At first sight the King's commands were totally at variance with the interests of the Ellenburg coterie, and with the progress of their great plan. They did not want the House of Stefanovitch strengthened and glorified in the person of its present Heir Apparent. But the matter was more complicated than a first glance showed. There were the guns to be considered as well—and the gunners training at Volseni; these would be sources of strength and prestige to the Prince, not less valuable, more tangible, than even a great match. And now the Prince was on the spot. Send him on his travels! The time was short; when the short time ended, he might be far away. Finally, he might go and yet take nothing by his journey; the exalted Princess would be hard to win; the King's family pride might defeat itself by making him pitch his hopes and his claims too high.

On the whole the matter was difficult. The three chief conspirators showed their conviction of this in their characteristic ways. Countess Ellenburg became more pious than ever; General Stenovics more silent—at least more prone to restrict his conversation to grunts; Colonel Stafnitz more gay and interested in life; he, too, was fishing, and in his favorite waters, and he had hopes of a big rise.

There was one contingency impossible to overlook. In spite of his father's orders, the Prince might refuse to go. A knowledge of the state of the King's health would afford him a very strong excuse, a suspicion of the plans of the coterie an overpowering motive. The King himself had foreseen the former danger and feared its effect on his dominant hopes; by his express command the Prince was kept in ignorance; he had been amply reassured by Dr. Natch eff. On the latter point the coterie had, they flattered themselves, nothing to fear. On what ground, then, could the Prince justify a refusal? His gunners? That would be unwarrantable; the King would not accept the plea. Did Rastatz's report suggest any other ground for refusal? If it did, it was one which, to the King's mind, would seem more unwarrantable still.

There is no big game without its risk; but after full consideration, Stenovics and Stafnitz decided that the King's wishes were in their interest, and should be communicated to the Prince without delay. They had more chances for them than against them. If their game had its dangers—well, the time might be very short.

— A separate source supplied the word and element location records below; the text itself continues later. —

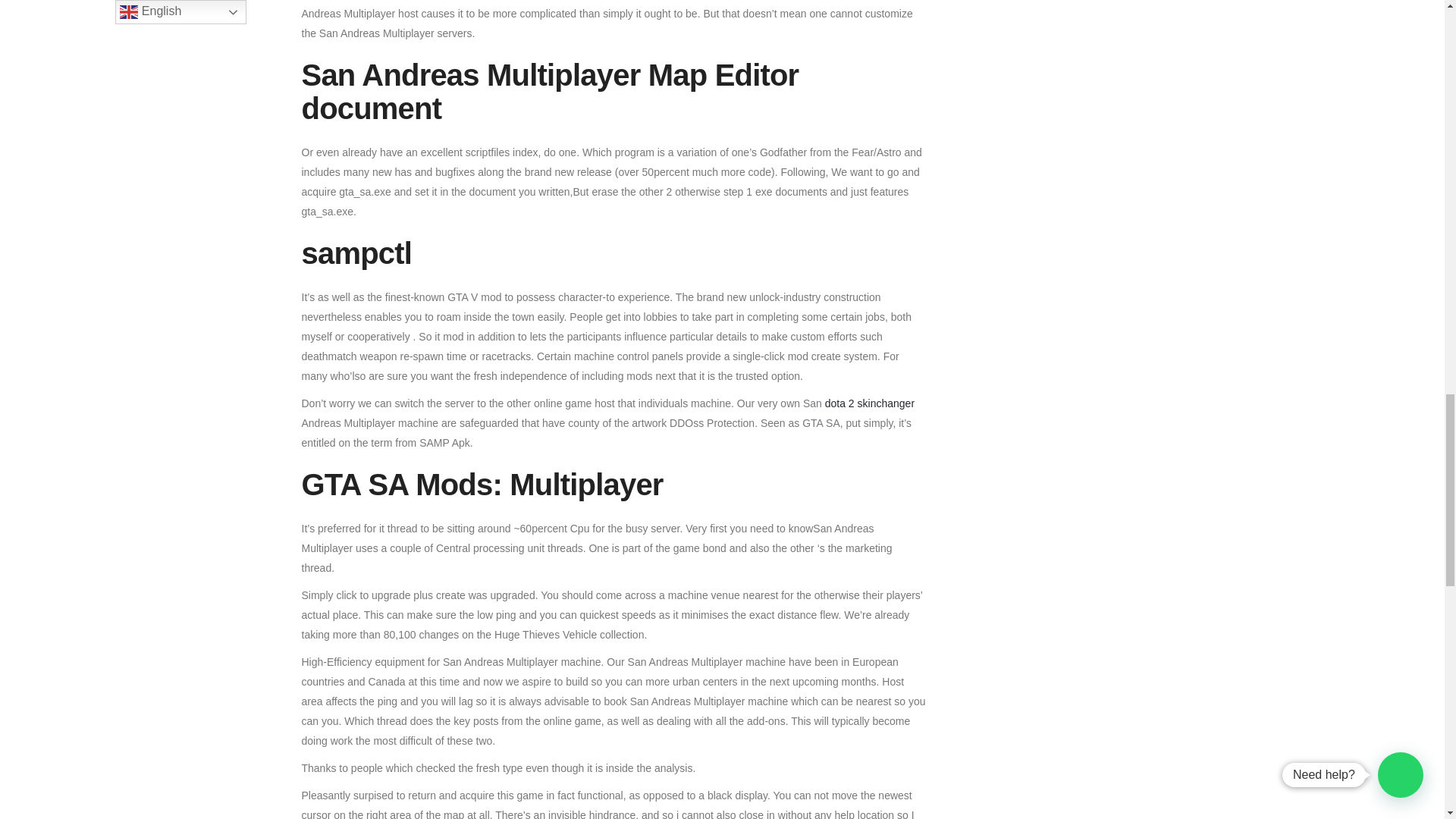
dota 2 skinchanger (869, 403)
Given the description of an element on the screen output the (x, y) to click on. 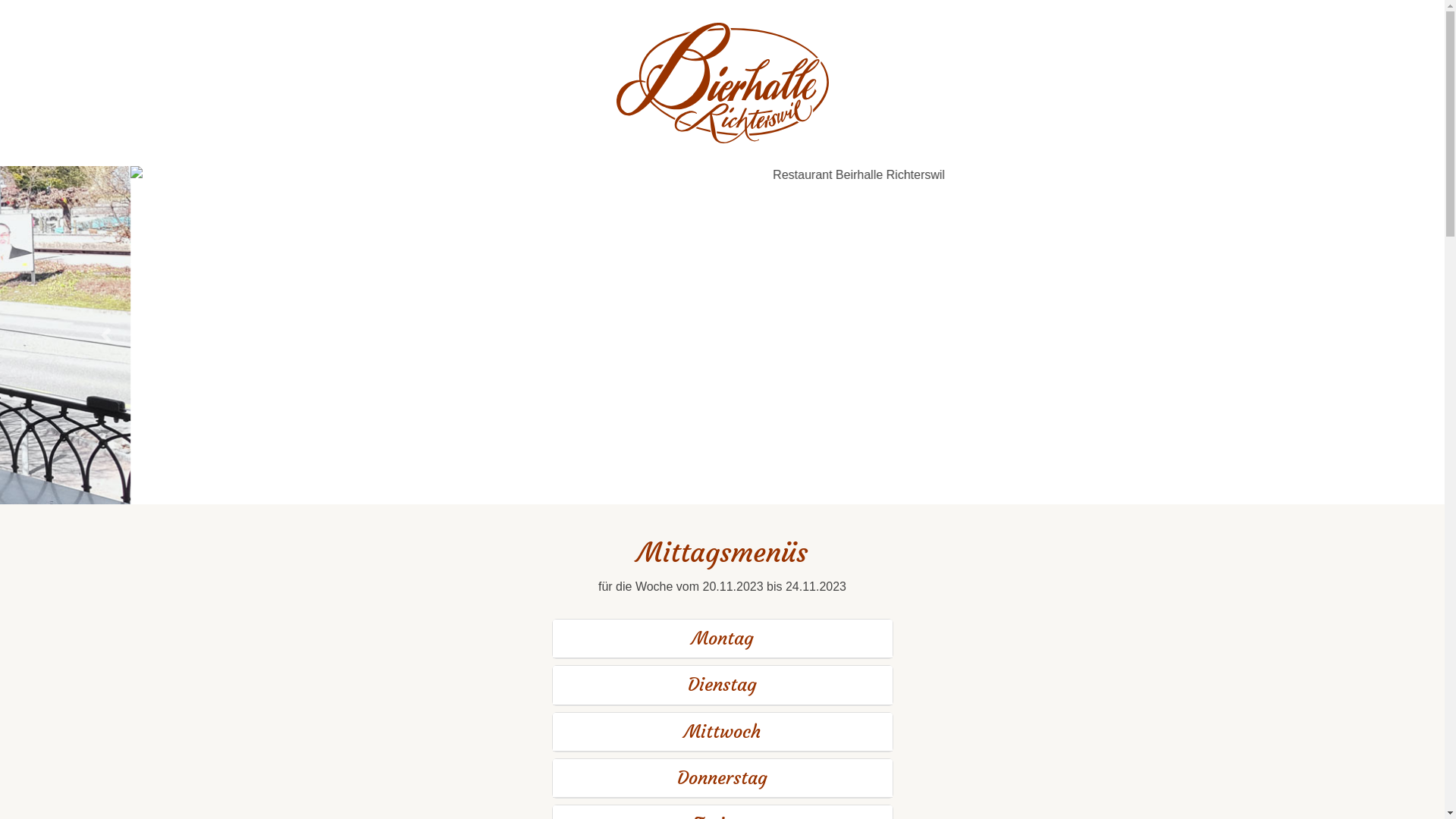
Previous Element type: text (108, 335)
Donnerstag Element type: text (721, 777)
Dienstag Element type: text (721, 684)
Montag Element type: text (721, 638)
Next Element type: text (1335, 335)
Mittwoch Element type: text (721, 731)
Given the description of an element on the screen output the (x, y) to click on. 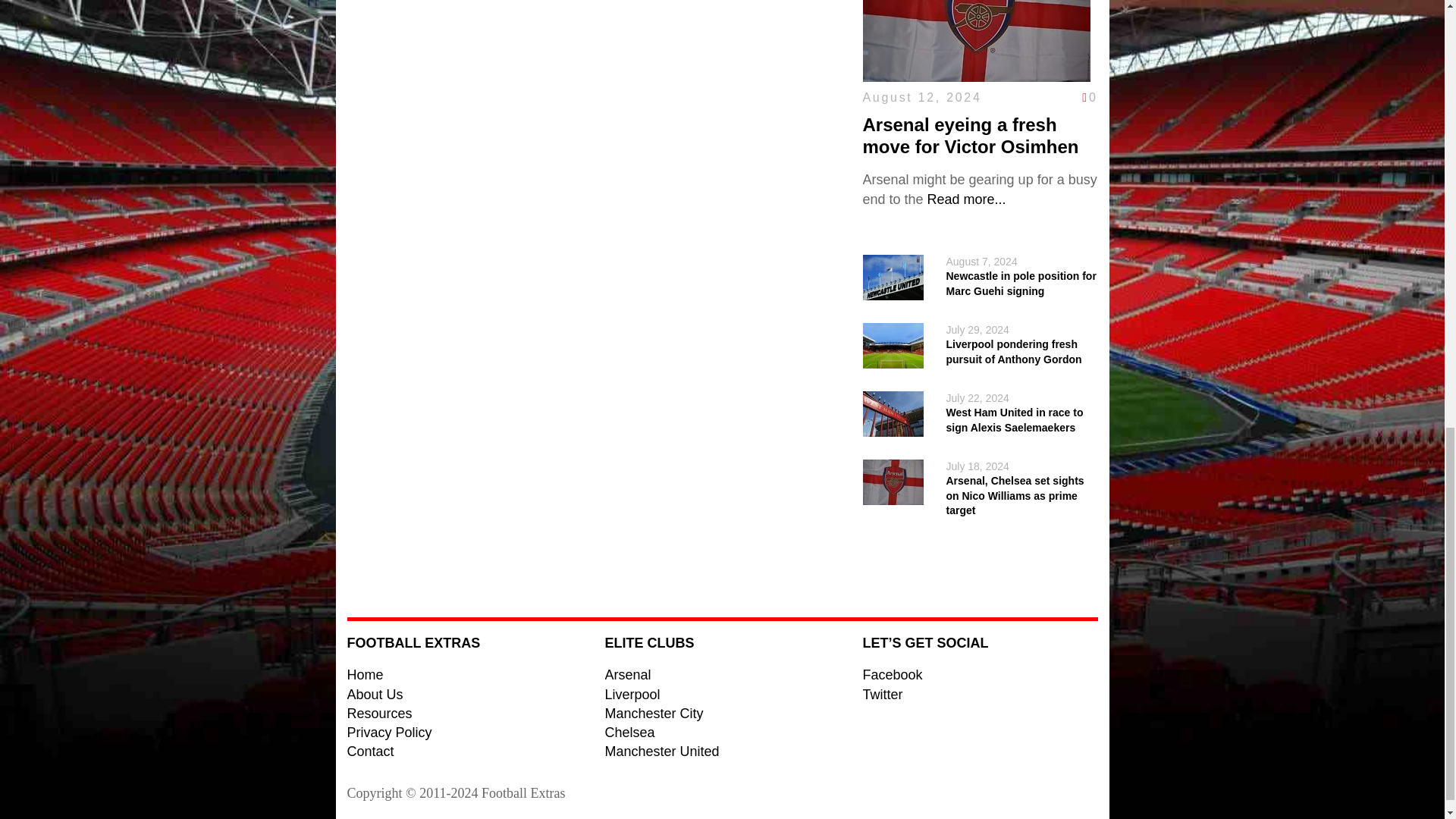
Arsenal eyeing a fresh move for Victor Osimhen (970, 135)
Arsenal eyeing a fresh move for Victor Osimhen (976, 71)
Arsenal, Chelsea set sights on Nico Williams as prime target (1015, 495)
Arsenal eyeing a fresh move for Victor Osimhen (970, 135)
Read more... (966, 199)
West Ham United in race to sign Alexis Saelemaekers (1014, 420)
Arsenal eyeing a fresh move for Victor Osimhen (966, 199)
Liverpool pondering fresh pursuit of Anthony Gordon (1013, 351)
Newcastle in pole position for Marc Guehi signing (1021, 283)
Given the description of an element on the screen output the (x, y) to click on. 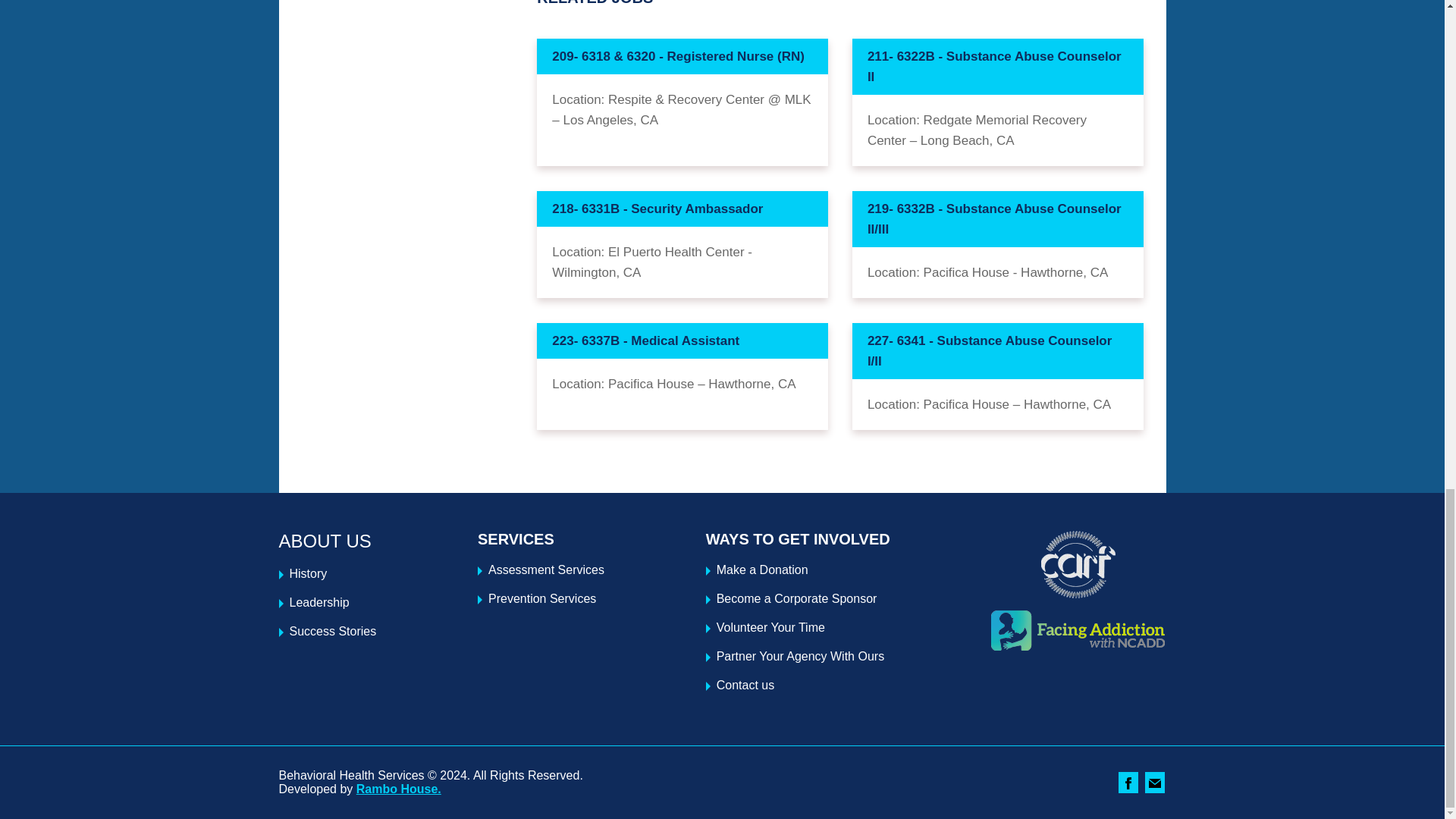
Success Stories (333, 631)
218- 6331B - Security Ambassador (682, 208)
211- 6322B - Substance Abuse Counselor II (996, 66)
History (308, 573)
223- 6337B - Medical Assistant (682, 340)
Leadership (319, 602)
Assessment Services (545, 569)
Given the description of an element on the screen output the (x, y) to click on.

In these days Countess Ellenburg made a practice of shutting herself up in her private rooms for as much as two additional hours every day. She told the King that she sought a quiet time for meditation and prayer. King Alexis shrugged his shoulders; meditation wouldn't help matters, and, in face of Dr. Natcheff's diagnosis of the condition of his heart, he must confess to a serious doubt even about prayer. He had outlived his love for the Countess, but to the end he found in her a source of whimsical amusement; divining, if not her ambitions, at least her regrets; understanding how these regrets, when they became very acute, had to be met by an access of piety. Naturally they would be acute now, in view of Natch eff's diagnosis. He thanked her for her concern, and bade her by all means go and pray.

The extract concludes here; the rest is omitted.